The problem
Suppose you have a web page that shows a list of blog posts, each with its
author's name. A naive implementation fetches each author one at a time:
-- Fetch each author individually, one query per post!
renderPosts :: [Post] -> AppM [Html]
renderPosts posts = forM posts $ \post -> do
author <- getUser (postAuthorId post) -- DB round-trip
pure (renderPostCard post author)
Ten posts means ten separate database queries. A hundred posts means a
hundred queries. This is the N+1 problem: you run 1 query to get the
list, then N more queries to get each related item. It's one of the most
common performance pitfalls in data-access code, and it's easy to
introduce without noticing because each function in isolation looks
perfectly reasonable.
The typical fix is to restructure your code: collect all the
IDs up front, run a single batched query, then stitch the results back
together. That works, but it forces your code shape to match your
optimisation strategy. Composition suffers: you can't freely combine small
functions without worrying about the data-access pattern they produce.
The solution
sofetch fixes this automatically. Write simple, sequential-looking
code, and sofetch batches and deduplicates your data access behind the
scenes:
renderPosts :: (MonadFetch m n, DataSource m UserById) => [Post] -> n [Html]
renderPosts posts =
-- All author fetches are batched into ONE query, automatically.

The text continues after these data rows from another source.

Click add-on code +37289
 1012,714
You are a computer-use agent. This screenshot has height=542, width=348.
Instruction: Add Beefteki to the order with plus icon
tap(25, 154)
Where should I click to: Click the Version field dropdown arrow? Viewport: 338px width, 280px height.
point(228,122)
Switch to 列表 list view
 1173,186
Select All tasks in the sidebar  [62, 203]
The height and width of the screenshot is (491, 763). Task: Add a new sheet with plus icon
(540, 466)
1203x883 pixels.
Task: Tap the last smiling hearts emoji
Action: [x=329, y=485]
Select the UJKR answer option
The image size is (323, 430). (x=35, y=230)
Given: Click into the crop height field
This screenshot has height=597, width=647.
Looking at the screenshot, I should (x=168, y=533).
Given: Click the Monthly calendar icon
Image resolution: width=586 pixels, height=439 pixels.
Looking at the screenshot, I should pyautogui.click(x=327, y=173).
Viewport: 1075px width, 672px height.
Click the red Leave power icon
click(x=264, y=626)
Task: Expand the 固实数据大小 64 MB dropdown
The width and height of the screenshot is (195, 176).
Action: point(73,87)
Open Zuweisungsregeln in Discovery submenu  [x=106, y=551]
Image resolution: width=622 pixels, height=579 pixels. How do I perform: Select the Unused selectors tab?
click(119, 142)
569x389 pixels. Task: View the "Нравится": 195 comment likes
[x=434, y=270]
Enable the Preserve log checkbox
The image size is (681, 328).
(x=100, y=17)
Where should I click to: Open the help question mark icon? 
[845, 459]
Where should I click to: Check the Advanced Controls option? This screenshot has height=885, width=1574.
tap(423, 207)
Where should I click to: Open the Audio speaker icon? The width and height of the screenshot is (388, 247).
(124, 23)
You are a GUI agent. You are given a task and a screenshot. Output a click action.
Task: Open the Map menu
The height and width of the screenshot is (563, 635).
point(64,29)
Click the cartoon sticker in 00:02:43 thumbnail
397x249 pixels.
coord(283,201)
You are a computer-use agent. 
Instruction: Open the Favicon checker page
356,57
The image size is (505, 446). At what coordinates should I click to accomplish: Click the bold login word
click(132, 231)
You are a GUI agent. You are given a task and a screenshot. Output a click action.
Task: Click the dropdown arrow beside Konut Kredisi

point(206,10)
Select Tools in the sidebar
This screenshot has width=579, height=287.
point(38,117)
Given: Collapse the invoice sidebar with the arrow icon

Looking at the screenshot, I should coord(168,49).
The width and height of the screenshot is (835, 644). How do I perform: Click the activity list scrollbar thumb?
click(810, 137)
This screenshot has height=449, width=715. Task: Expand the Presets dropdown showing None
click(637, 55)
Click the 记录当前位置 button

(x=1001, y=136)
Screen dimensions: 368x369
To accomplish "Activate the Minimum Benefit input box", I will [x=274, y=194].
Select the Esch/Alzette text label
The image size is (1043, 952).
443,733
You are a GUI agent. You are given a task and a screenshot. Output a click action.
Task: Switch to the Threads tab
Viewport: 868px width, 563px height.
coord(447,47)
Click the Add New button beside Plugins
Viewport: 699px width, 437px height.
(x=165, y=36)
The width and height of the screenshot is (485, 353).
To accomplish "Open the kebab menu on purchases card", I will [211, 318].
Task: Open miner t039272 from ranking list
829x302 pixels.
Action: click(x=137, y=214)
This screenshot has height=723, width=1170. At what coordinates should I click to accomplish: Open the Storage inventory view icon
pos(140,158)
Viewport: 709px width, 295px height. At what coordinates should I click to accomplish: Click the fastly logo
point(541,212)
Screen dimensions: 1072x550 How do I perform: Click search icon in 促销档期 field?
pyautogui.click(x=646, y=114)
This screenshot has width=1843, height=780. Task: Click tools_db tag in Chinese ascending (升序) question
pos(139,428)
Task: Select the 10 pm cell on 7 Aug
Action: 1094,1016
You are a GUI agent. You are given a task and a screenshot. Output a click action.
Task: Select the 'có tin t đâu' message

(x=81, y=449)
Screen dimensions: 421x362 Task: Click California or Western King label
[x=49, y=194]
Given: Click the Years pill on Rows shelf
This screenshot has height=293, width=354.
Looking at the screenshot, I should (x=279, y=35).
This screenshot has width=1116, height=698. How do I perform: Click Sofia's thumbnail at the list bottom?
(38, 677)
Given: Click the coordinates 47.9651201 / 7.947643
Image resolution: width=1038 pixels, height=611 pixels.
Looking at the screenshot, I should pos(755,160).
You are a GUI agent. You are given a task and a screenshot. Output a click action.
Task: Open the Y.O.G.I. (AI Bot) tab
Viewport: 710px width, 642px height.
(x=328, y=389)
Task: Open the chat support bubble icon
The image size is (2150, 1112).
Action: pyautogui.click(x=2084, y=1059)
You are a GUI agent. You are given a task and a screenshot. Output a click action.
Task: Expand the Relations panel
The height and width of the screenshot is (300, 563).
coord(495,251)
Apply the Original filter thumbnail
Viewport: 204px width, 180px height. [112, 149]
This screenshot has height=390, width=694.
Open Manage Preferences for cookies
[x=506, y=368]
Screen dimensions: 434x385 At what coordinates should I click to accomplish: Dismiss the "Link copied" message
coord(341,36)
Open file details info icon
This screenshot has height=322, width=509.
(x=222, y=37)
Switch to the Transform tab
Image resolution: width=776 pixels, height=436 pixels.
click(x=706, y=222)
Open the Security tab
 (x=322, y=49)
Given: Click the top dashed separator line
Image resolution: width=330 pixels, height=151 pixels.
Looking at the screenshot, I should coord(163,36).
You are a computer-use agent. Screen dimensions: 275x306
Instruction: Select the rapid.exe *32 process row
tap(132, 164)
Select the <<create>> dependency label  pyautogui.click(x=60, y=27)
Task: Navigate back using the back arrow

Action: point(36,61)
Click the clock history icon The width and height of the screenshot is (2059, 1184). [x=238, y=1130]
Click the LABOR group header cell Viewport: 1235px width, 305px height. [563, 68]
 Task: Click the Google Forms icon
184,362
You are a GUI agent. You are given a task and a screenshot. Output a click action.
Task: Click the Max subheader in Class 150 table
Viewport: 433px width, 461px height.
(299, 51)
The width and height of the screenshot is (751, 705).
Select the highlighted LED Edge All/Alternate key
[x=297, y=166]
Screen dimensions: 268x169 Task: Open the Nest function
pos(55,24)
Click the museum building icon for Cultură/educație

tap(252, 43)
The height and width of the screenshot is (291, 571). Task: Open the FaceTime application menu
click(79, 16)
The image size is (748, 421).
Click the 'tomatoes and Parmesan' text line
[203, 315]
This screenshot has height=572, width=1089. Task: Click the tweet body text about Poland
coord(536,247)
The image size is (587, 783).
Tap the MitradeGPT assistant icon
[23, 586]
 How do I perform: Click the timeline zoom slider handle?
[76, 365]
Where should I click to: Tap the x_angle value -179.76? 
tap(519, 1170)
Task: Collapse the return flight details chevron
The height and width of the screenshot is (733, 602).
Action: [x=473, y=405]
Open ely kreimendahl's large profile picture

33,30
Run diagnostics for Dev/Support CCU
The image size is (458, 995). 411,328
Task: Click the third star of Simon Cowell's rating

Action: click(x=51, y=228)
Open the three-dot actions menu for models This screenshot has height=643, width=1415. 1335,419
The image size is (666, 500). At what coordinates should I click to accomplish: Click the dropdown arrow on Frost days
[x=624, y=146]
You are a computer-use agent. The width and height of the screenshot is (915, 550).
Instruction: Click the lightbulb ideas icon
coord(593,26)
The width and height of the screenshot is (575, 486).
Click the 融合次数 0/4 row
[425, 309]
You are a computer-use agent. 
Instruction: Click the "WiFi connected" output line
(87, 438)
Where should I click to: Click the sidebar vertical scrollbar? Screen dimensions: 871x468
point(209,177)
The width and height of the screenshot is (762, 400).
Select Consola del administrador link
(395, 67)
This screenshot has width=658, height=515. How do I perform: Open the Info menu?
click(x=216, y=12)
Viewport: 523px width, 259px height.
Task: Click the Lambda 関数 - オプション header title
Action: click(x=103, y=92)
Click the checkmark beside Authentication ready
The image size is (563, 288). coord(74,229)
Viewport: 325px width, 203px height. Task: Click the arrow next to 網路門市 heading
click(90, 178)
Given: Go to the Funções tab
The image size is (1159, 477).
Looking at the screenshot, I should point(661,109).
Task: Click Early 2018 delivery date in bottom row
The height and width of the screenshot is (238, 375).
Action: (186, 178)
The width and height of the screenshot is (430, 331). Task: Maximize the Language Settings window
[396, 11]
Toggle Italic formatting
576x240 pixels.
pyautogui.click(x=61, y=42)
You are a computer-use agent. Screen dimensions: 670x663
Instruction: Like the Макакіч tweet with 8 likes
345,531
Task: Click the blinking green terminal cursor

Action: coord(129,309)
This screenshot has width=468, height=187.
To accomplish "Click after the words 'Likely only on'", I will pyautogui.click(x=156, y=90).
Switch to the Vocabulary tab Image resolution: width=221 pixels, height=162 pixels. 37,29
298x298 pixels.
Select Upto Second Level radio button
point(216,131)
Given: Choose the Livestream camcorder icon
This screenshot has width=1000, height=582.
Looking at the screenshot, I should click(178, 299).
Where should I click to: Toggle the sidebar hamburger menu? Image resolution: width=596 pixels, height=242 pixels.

fetchThrough (UserById . postAuthorId) posts
<&> map (\(post, author) -> renderPostCard post author)
No matter how many posts you have, this issues a single WHERE id IN (...)
query for all the authors. You didn't have to restructure anything. You
wrote the obvious code and sofetch made it fast.
This works across function boundaries too. If renderPostCard internally
fetches comment counts, and renderSidebar fetches the same authors for a
"top contributors" widget, sofetch merges all of those fetches together.
Functions that were written independently, without any knowledge of each
other, still get optimal batching when composed.
How it works (in brief)
sofetch gives you a special Fetch monad. When you write:
(,) <$> fetch (UserById 1) <*> fetch (UserById 2)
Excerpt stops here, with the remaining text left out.